> Problem
Working from the entries below, give again each line from the first through the one containing "The width and height of the screenshot is (812, 508).", exactly and with nothing else.

Saved entries
>>>>
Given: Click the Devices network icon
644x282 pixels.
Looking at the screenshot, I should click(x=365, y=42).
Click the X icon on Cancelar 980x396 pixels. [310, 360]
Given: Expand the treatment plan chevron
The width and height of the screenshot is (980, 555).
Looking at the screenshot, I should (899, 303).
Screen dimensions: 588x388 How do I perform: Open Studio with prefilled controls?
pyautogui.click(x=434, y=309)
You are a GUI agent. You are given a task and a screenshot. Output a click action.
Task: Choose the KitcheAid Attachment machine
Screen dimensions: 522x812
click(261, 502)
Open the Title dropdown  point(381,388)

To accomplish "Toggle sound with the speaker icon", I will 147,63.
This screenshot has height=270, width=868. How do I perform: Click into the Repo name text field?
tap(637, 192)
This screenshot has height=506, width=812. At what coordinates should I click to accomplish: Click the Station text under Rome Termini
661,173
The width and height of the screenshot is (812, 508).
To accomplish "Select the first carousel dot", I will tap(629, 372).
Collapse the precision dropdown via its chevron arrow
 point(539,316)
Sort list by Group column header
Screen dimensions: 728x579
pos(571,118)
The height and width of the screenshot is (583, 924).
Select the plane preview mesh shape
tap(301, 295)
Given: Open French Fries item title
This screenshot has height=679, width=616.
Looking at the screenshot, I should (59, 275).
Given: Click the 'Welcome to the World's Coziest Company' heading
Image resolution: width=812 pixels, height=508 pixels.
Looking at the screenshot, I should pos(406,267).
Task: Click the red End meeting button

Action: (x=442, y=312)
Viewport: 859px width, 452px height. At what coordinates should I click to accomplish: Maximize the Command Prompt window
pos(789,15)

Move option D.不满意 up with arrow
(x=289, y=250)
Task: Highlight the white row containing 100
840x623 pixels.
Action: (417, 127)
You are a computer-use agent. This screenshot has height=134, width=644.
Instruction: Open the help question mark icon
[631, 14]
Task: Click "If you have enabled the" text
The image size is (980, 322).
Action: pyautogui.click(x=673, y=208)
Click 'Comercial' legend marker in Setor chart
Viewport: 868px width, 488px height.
<<<<
> Problem solution
Given: Click the Devices network icon
644x282 pixels.
Looking at the screenshot, I should click(x=365, y=42).
Click the X icon on Cancelar 980x396 pixels. [310, 360]
Given: Expand the treatment plan chevron
The width and height of the screenshot is (980, 555).
Looking at the screenshot, I should (899, 303).
Screen dimensions: 588x388 How do I perform: Open Studio with prefilled controls?
pyautogui.click(x=434, y=309)
You are a GUI agent. You are given a task and a screenshot. Output a click action.
Task: Choose the KitcheAid Attachment machine
Screen dimensions: 522x812
click(261, 502)
Open the Title dropdown  point(381,388)

To accomplish "Toggle sound with the speaker icon", I will 147,63.
This screenshot has height=270, width=868. How do I perform: Click into the Repo name text field?
tap(637, 192)
This screenshot has height=506, width=812. At what coordinates should I click to accomplish: Click the Station text under Rome Termini
661,173
The width and height of the screenshot is (812, 508).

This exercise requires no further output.